С увеличением возраста увеличивается значимость таких аспектов, как: профессиональная деятельность репрессированного; реабилитация; судьба. Снижается значимость таких аспектов, как: негативное отношение окружающих; неведение о судьбе арестованного/репрессированного; необоснованность репрессивных мер и значимость эмоциональных переживаний.

Для обнаружения связи между выделенными смысловыми категориями на следующем этапе был проведен корреляционный анализ. Для этого исходный массив текстовых фрагментов, выделенных (подчеркнутых) респондентами, был переведен в матрицу частот выделения каждым респондентом лингвистических форм, относящихся к той или иной смысловой теме (категории). В качестве рассчитываемого коэффициента был применен коэффициент r Спирмена.

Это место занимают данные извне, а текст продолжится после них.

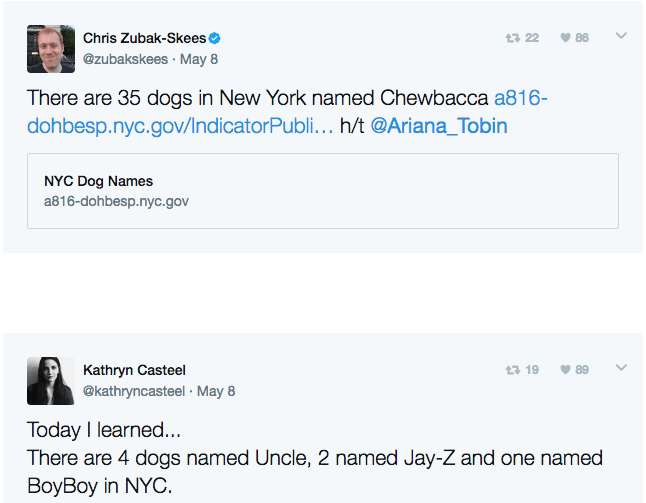Click the May 8 timestamp on Kathryn's tweet
646x503 pixels.
[x=216, y=391]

Полня матрица интеркорреляций представлена в Приложении 2. Были обнаружены значимые корреляции между следующими смысловыми темами:
Рис.2. Корреляционная плеяда смысловых тем, непосредственно раскрывающих представление о репрессиях у респондентов
Заключение
В результате исследования выделены ключевые понятия, через которые респонденты определяют феномен репрессий. Согласно полученным данным, такими понятиями являются «расстрел» и «враг народа». Т.е. в сознании респондентов репрессии представляют собой процесс уничтожения. В данном случае речь идет как о физическом уничтожении («расстрел»), так и о социальном уничтожении – уничтожении личности как члена общества, его изоляции через придание ему статуса «врага народа».

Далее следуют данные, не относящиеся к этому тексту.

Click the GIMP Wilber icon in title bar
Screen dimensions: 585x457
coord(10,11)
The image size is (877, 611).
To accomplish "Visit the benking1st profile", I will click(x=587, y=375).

Анализ смысловой структуры выделенных респондентами текстов позволил выделить центральные смысловые темы, непосредственно раскрывающие представление о репрессиях у респондентов: Неведение о судьбе арестованного/репрессированного, Неожиданность ареста, Множественность жертв репрессий, Необоснованность репрессивных мер, Отношение окружающих. Данные смысловые темы имеют высокую социальную значимость, поскольку для них характерна наибольшая частота встречаемости в текстах респондентов (выше 70%). Необходимо отметить, что значимость смысловых тем для мужчин и женщин, а также представителей различных возрастов, имеет свою специфику.

Посредством проведения корреляционного анализа установлено, что узловой, базовой смысловой темой выступает «неведение», т.е. незнание, непонимание подлинного смысла происходящего.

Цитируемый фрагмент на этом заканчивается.